Was wäre, wenn...

by Zeichensetzerin Alexa

Stellt ihr euch auch manch­mal die Frage, wie das Leben wohl ver­lau­fen wäre, wenn ihr euch für einen ande­ren Weg ent­schie­den hät­tet? „Das Glück, wie es hätte sein kön­nen“ von Véro­ni­que Olmi stellt die­sen Gedan­ken in den Vor­der­grund, Wün­sche neben Ver­ant­wor­tung und Gefühle neben ratio­na­les Den­ken. – Von Zei­chen­set­ze­rin Alexa

Serge führt ein Leben wie im Mär­chen: er hat zwei Kin­der – ein Junge und ein Mäd­chen – und eine viel jün­gere Frau, die sich liebe- und ver­ant­wor­tungs­voll um die Fami­lie küm­mert. Sein Job ist gut bezahlt, an Geld man­gelt es ihnen nicht. Doch wie jedes Mär­chen hat auch die­ses eine Schat­ten­seite, die erst nach und nach auf­ge­deckt wird. Dass Serge eine schwere Kind­heit hatte und seit vie­len Jah­ren große Schuld­ge­fühle mit sich trägt, kann nie­mand ahnen. Bis Suzanne in sein Leben tritt und er beginnt, sich ihr zu öffnen.
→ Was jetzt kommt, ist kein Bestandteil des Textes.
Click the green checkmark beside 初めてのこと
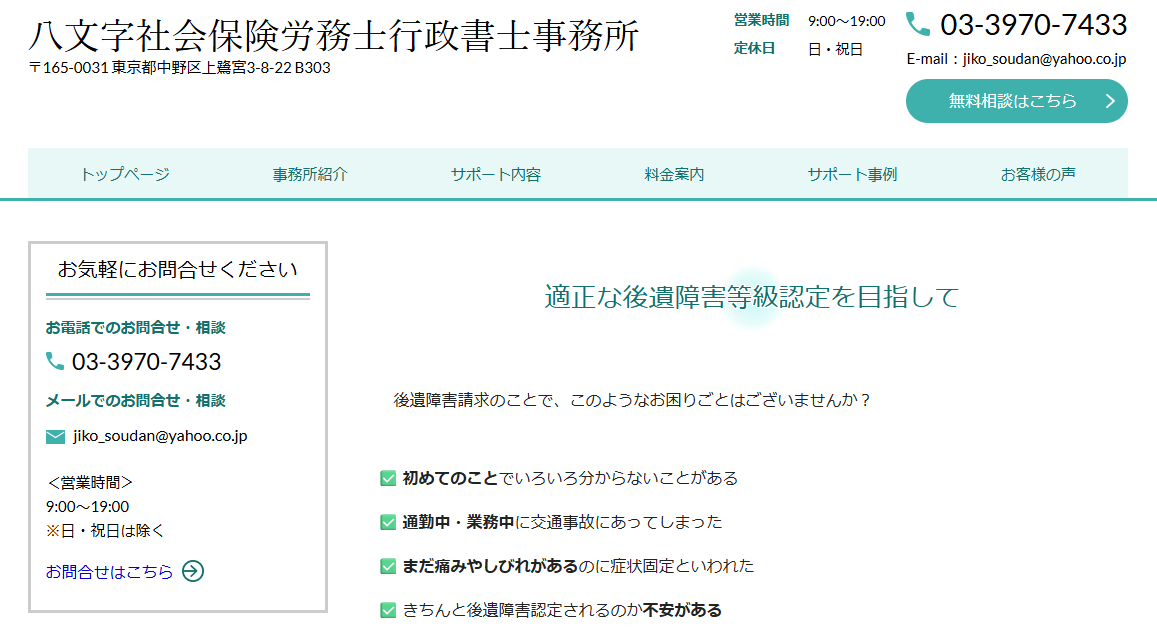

Suzanne ist Kla­vier­stim­me­rin, um eini­ges älter als seine Frau Lucie und auf den ers­ten Blick unschein­bar. Doch etwas ist an ihr, das ihn wie magisch anzieht. Sie begin­nen, sich zu tref­fen. Es ent­wi­ckeln sich Gefühle, die Serge in sei­ner Ehe gefehlt haben. Der Reiz des Unbe­kann­ten, Neuen und Ver­ant­wor­tungs­lo­sen bewe­gen ihn immer wie­der dazu, ihre Nähe auf­zu­su­chen. Lange hält das Glück jedoch nicht an: das Dop­pel­le­ben, das Serge fortan führt, zerrt an ihm. Er weiß, dass er sich ent­schei­den muss. Doch wie?
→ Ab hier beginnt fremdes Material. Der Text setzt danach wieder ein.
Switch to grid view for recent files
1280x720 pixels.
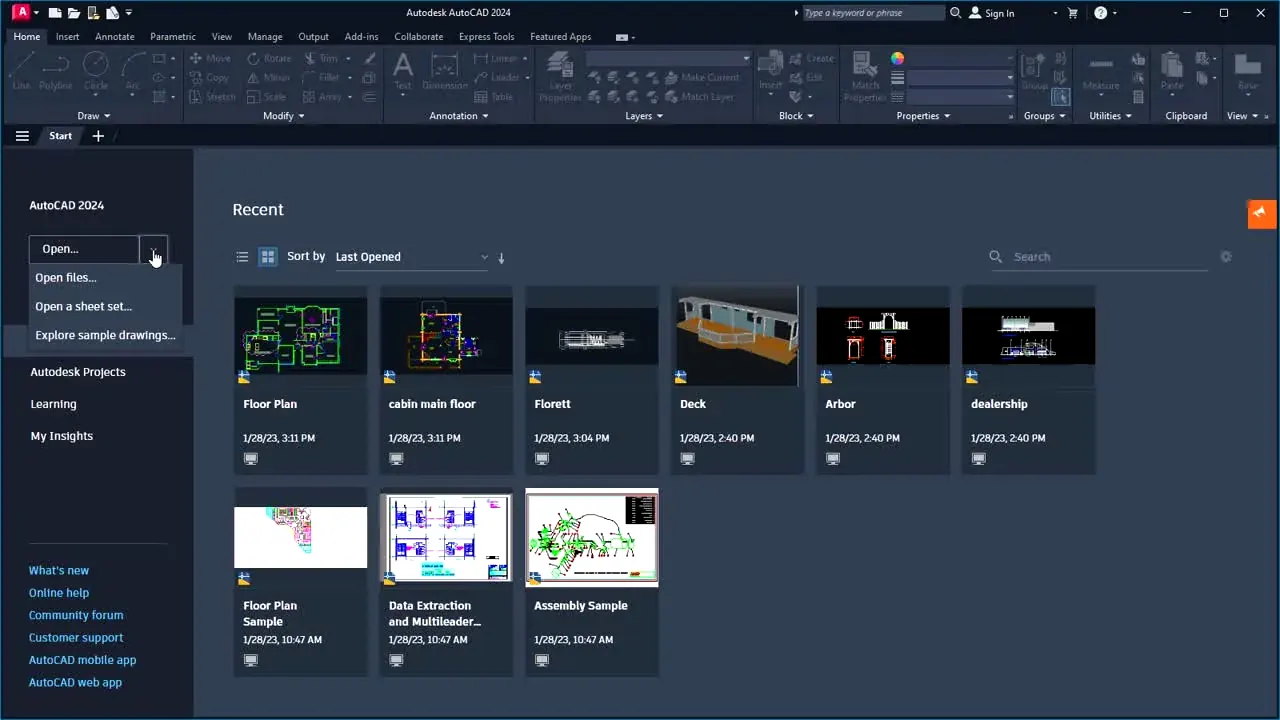click(x=267, y=256)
„Es ist wie eine Münze, die man wirft, Kopf oder Zahl, woher soll man wis­sen, ob das Leben strah­lend oder erbärm­lich ist, woher weiß man, ob man es geschafft und ob es sich gelohnt hat?“

„Das Glück, wie es hätte sein kön­nen“ ist ein viel­schich­ti­ger, tief­sin­ni­ger Roman, der sowohl inhalt­lich als auch sprach­lich über­zeugt. Die kur­zen Sätze unter­stüt­zen die bedrü­ckende Stim­mung und rufen, teils auch mit rhe­to­ri­schen Mit­teln, eine durch­gän­gige Trau­rig­keit und Melan­cho­lie her­vor. Nicht unbe­deu­tend ist dabei der Wech­sel der Spre­cher­stim­men: wäh­rend Suzan­nes Geschichte aus der Ich-Per­spek­tive erzählt wird, wird die Sicht Ser­ges durch eine beob­ach­tende Instanz geschil­dert. Zwei Per­spek­ti­ven, die eine näher als die andere, ähn­lich dem Gefühl und dem Ver­stand – die Frage ist nur: was wird über­wie­gen? Viel Tiefe steckt zwi­schen den Zei­len und aus­rei­chend Inter­pre­ta­ti­ons­spiel­raum. Doch wie auch im rich­ti­gen Leben weiß man nicht, wie diese Geschichte enden wird.

„Er steht wenige Zen­ti­me­ter vor mir. Er ist in Reich­weite. Eine Hand­be­we­gung von mir ent­fernt. Und ich mache sie nicht. Danach kann ich alles über­le­ben. Jede Ein­sam­keit, jede Angst und jede Anwand­lung. Wenn ich gehe, ohne das Gesicht die­ses Man­nes in die Hände zu neh­men, meine Zunge in sei­nen Mund zu schie­ben und die­sen Kuss voll Blut und Dank­bar­keit lange fest­zu­hal­ten, wenn ich zu die­ser Kälte die­ser Unmensch­lich­keit fähig bin, dann wird nichts mich mehr tref­fen kön­nen. Bin ich keine Frau mehr.“

Den rich­ti­gen Ton tref­fen, um uns in unse­rem tiefs­ten Inne­ren zu berüh­ren – das kann Véro­ni­que Olmi. Mit „Das Glück, wie es hätte sein kön­nen“ hat sie ein Stück Lite­ra­tur geschaf­fen, das lange nachklingt.

Das Glück, wie es hätte sein kön­nen. Véro­ni­que Olmi. Über­set­zung: Clau­dia Stei­nitz. Kunst­mann Ver­lag. 2014.